KÜLTÜR SANAT - 15 Aralık 2025 Pazartesi 10:12

Mut Alahan Manastırı yerli ve yabancı turistlerin ilgi noktası oldu

A
A
A
Mut Alahan Manastırı yerli ve yabancı turistlerin ilgi noktası oldu

Mersin’in Mut ilçesinde bulunan ve 5. yüzyıla tarihlenen Alahan Manastırı, tarihi dokusu ve mimarisiyle yerli ve yabancı turistlerin ilgisini çekmeye devam ediyor.


Toros Dağları’nın sarp yamaçlarında yer alan Alahan Manastırı, Mersin genelinde UNESCO Dünya Mirası Geçici Listesi’nde yer alan tek tarihi eser olma özelliğini taşıyor. Hristiyanlığın önemli hac merkezlerinden biri olarak bilinen manastır, yaklaşık bin 500 yıldır ayakta kalan yapılarıyla ziyaretçilerine adeta tarihi bir yolculuk sunuyor.


Milattan sonra 440-442 yılları arasında yapıldığı tahmin edilen manastır kompleksi; biri kısmen yıkılmış olmak üzere iki kilise, kayalara oyulmuş keşiş odaları, vaftizhane, kaya mezarları, sütunlu yürüyüş yolu, su kaynakları ve hamam yapısından oluşuyor. Mimari özellikleri ve süslemeleri nedeniyle ’Mersin’in Ayasofyası’ olarak da anılan Alahan Manastırı, 2000 yılında UNESCO Dünya Mirası Geçici Listesi’ne alındı, 2011 yılında ise restorasyondan geçirildi.


Manastırın doğu ve batısında yer alan yapılar, sütunlu bir yürüyüş yolu ile birbirine bağlanırken, kilisenin arka kısmında su kaynağıyla beslenen bir hamam yapısı da bulunuyor. Yapımında kullanılan taşların kesim izleri ve üzerlerindeki figürlerin günümüzde dahi görülebildiği yapı, tarihi dokusunu büyük ölçüde koruyor. UNESCO Dünya Mirası Geçici Listesi’nde yer alan Alahan Manastırı’nın, 17. yüzyılda ünlü seyyah Evliya Çelebi tarafından da ziyaret edildiği biliniyor. Evliya Çelebi, Seyahatnamesi’nde manastırı ’ustasının elinden yeni çıkmış gibi’ sözleriyle tasvir ediyor.
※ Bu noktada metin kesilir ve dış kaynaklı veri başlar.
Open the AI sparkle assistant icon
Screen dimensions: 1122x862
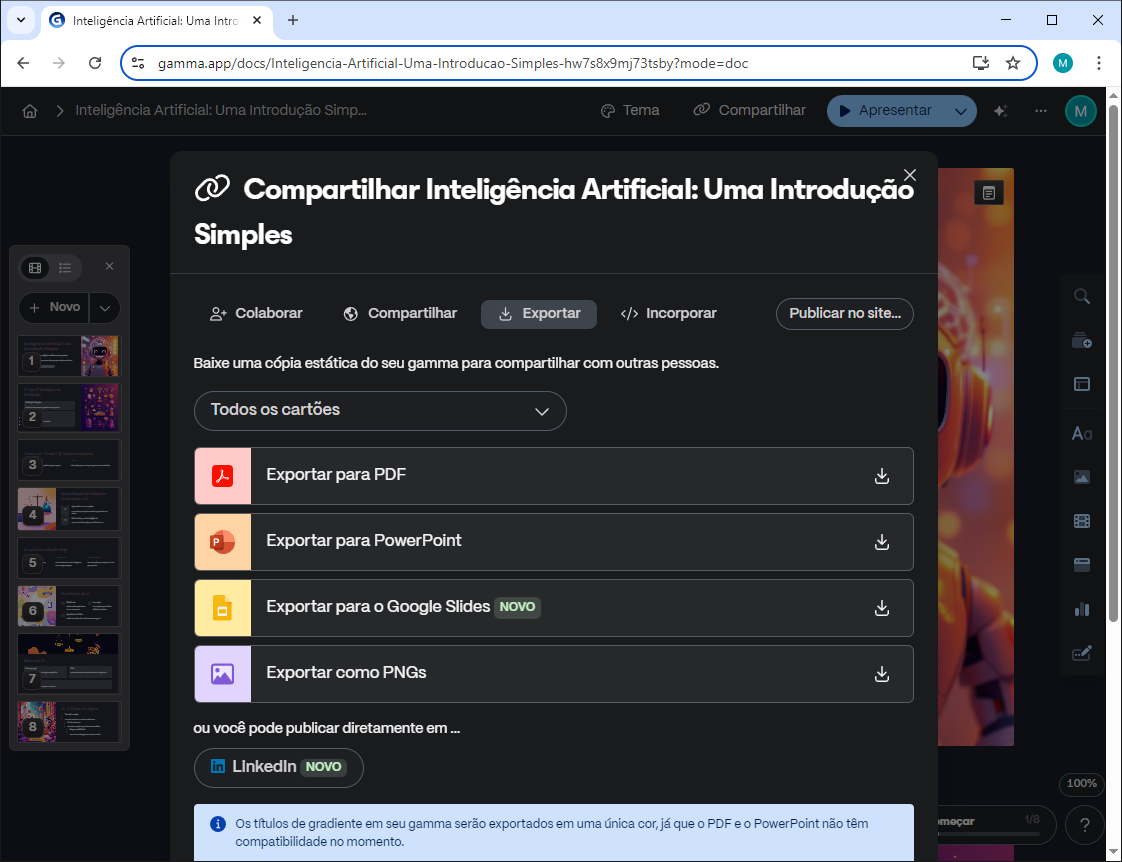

Manastırı gezmeye gelen ziyaretçiler, yapının beklediklerinden çok daha etkileyici olduğunu belirterek, "Burası gerçekten tarih kokuyor. Harabe bir yer sanıyorduk ama aksine çok iyi korunmuş, gezmeye değer muhteşem bir yer. Herkesin gelip görmesini tavsiye ediyoruz" ifadelerini kullandı.
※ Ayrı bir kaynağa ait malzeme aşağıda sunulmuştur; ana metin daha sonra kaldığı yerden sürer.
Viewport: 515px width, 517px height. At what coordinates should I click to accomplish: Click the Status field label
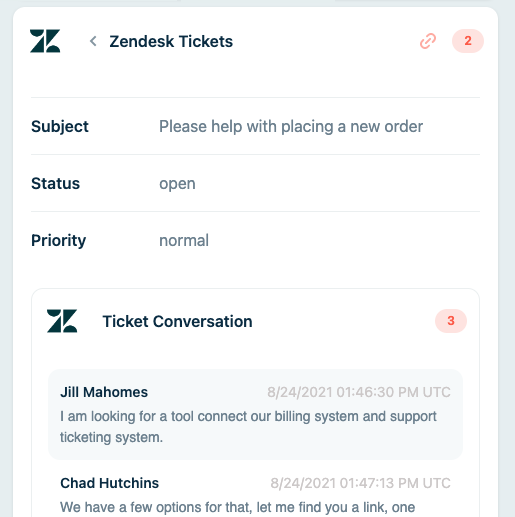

Alahan Manastırı’nın tarihçesi


MS 4. ve 6. yüzyıllar arasında yoğun olarak kullanıldığı değerlendirilen Alahan Manastırı’nın, Hristiyanlar için önemli bir hac merkezi olduğu düşünülüyor. Toroslar’ın yamaçlarındaki özgün topografik konumda yer alan manastır, erken Hristiyan sanatı ve Bizans mimarlık tarihinde önemli bir yere sahip. Manastırın bulunduğu bölge, antik kaynaklarda savaşçı bir topluluk olarak anlatılan İsaurialılar’ın yurdu olarak biliniyor. Bizans döneminde güçlerini koruyan İsaurialı liderlerden Rusumbladalı Trasikodisa, İstanbul’a gelerek Zenon adını almış ve İmparator I. Leon’un kızıyla evlenmiştir. Zenon’un 474-491 yılları arasındaki imparatorluğu döneminde manastırın inşasının tamamlandığı tahmin ediliyor.
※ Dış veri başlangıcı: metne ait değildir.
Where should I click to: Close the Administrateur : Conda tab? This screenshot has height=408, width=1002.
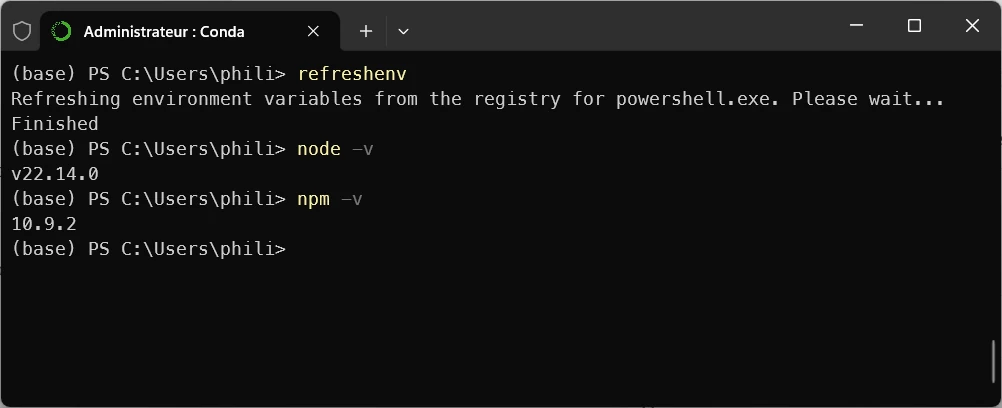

Manastırın kurucusu olduğu düşünülen Keşiş Terasis’e ait kayaya oyulmuş lahit üzerinde 13 Şubat 462 tarihi yer alıyor. Bu bilgi, yapının 450’li yıllarda kurulduğunu ortaya koyuyor. Arap akınları sırasında terk edildiği sanılan manastırda, 1961-1962 yıllarında İngiliz arkeolog Michael Gough tarafından arkeolojik kazılar yapıldığı da biliniyor.


Tarihi, mimarisi ve doğal çevresiyle dikkat çeken Alahan Manastırı, Mersin’in önemli kültür turizmi durakları arasında yer almayı sürdürüyor.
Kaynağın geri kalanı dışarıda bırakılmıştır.